- OBJECTIVE: In the lines from the one with "The image size is (1286, 540)." up to and including the one with "will click(78, 922).", change "window" to "panel" and give those lines back with nothing else altered.

- RECORDS SUPPLIED:
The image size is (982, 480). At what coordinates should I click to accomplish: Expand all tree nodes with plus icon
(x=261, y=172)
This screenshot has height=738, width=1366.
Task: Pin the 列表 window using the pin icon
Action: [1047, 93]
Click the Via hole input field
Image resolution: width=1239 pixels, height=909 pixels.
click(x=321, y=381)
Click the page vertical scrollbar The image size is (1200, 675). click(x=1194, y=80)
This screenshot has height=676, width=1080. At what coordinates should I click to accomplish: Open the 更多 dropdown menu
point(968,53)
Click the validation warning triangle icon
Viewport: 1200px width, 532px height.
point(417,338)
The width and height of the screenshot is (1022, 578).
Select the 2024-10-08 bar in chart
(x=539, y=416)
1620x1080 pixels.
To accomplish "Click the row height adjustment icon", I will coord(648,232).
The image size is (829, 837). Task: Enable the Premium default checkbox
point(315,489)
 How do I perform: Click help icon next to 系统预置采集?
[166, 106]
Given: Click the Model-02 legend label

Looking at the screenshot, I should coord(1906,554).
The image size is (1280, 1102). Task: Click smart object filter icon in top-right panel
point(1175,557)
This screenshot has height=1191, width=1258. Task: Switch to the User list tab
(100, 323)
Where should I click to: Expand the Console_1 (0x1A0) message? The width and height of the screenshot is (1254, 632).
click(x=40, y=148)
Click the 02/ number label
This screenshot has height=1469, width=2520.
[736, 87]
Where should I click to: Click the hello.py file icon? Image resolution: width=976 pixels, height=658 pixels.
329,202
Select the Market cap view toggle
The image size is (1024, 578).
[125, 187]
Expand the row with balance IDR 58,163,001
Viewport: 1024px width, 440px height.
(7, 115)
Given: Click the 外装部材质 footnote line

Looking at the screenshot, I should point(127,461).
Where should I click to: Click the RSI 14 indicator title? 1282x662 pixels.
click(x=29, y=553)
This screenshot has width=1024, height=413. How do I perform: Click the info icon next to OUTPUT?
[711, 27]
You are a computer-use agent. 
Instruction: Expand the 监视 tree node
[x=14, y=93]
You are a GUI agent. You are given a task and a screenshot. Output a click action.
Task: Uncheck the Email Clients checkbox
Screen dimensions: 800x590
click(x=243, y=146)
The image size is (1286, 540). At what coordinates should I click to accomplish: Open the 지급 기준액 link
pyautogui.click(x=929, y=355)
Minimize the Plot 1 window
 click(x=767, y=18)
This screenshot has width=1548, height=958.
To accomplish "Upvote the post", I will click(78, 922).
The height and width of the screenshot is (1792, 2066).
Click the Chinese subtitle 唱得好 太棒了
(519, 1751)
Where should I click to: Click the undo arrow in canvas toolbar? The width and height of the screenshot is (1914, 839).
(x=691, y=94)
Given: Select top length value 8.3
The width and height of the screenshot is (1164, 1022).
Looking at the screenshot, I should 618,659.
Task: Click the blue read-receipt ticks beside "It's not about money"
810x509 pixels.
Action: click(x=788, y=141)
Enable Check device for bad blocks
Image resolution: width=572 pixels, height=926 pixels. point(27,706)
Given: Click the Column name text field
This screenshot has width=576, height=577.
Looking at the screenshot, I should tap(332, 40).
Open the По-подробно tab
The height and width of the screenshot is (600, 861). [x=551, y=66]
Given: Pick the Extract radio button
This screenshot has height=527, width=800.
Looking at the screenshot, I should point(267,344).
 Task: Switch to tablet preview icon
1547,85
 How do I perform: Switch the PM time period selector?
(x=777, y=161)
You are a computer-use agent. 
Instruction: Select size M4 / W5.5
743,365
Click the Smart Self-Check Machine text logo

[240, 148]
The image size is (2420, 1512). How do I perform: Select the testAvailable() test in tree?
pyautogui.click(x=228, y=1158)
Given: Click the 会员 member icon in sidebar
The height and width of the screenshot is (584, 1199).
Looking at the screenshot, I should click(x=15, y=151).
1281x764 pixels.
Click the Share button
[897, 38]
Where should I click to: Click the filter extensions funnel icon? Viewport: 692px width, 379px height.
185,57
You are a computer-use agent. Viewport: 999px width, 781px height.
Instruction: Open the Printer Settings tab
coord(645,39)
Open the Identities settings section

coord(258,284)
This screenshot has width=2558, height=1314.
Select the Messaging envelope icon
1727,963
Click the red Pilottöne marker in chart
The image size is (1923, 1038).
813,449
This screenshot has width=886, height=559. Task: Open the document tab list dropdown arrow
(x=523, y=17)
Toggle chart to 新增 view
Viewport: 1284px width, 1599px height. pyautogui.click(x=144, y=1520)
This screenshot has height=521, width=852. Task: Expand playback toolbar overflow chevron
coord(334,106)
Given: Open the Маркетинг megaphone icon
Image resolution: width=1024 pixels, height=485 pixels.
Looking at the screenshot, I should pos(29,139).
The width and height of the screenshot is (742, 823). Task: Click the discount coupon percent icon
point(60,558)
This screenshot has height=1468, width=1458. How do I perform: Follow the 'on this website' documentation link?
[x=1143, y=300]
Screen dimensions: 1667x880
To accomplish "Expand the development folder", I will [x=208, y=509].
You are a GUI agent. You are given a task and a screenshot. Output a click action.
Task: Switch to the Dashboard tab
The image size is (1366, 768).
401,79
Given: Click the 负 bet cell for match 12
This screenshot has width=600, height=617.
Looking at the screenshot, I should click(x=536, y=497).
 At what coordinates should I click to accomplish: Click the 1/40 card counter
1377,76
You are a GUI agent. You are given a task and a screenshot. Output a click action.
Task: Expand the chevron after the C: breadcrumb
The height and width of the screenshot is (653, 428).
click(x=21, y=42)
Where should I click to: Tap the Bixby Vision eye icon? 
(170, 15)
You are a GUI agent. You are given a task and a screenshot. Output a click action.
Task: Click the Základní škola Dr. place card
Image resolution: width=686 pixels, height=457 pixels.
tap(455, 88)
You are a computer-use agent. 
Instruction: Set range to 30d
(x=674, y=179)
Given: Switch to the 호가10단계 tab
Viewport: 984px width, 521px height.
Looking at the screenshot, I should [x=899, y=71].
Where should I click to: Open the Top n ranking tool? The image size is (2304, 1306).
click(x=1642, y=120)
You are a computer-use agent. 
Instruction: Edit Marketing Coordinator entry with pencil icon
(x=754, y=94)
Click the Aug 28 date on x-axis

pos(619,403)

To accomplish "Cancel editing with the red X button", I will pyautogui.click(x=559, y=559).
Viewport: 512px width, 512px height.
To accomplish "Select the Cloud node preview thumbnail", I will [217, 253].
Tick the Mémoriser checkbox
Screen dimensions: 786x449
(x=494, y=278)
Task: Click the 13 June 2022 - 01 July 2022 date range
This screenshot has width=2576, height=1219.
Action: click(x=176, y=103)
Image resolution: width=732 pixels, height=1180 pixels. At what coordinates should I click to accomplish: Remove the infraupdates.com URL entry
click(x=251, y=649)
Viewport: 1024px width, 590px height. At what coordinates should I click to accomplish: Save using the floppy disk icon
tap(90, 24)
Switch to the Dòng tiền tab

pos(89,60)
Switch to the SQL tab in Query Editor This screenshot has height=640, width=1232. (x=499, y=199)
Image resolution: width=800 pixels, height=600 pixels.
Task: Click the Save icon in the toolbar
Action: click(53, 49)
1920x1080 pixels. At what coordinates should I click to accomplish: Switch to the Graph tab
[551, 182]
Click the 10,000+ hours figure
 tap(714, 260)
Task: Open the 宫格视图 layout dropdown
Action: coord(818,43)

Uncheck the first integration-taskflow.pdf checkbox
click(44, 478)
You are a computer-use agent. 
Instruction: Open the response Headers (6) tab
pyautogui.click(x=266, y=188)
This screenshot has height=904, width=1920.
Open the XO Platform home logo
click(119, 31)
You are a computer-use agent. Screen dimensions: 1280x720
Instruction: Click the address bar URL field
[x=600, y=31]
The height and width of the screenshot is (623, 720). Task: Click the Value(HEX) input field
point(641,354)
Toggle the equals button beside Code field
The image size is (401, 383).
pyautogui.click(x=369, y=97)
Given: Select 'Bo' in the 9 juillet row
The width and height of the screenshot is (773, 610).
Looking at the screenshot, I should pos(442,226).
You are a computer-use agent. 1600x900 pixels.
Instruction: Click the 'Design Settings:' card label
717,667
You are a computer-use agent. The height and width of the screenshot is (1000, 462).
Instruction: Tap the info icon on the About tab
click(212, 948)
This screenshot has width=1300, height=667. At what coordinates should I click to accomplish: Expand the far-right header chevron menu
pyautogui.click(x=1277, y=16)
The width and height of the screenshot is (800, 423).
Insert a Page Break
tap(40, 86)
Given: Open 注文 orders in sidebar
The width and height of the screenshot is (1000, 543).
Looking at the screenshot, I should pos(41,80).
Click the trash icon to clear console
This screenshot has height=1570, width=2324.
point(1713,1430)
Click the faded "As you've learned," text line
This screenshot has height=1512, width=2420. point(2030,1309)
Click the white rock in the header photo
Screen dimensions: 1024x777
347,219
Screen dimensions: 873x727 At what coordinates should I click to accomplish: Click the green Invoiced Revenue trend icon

- WORKED SOLUTION:
The image size is (1286, 540). At what coordinates should I click to accomplish: Open the 지급 기준액 link
pyautogui.click(x=929, y=355)
Minimize the Plot 1 panel
 click(x=767, y=18)
This screenshot has width=1548, height=958.
To accomplish "Upvote the post", I will click(78, 922).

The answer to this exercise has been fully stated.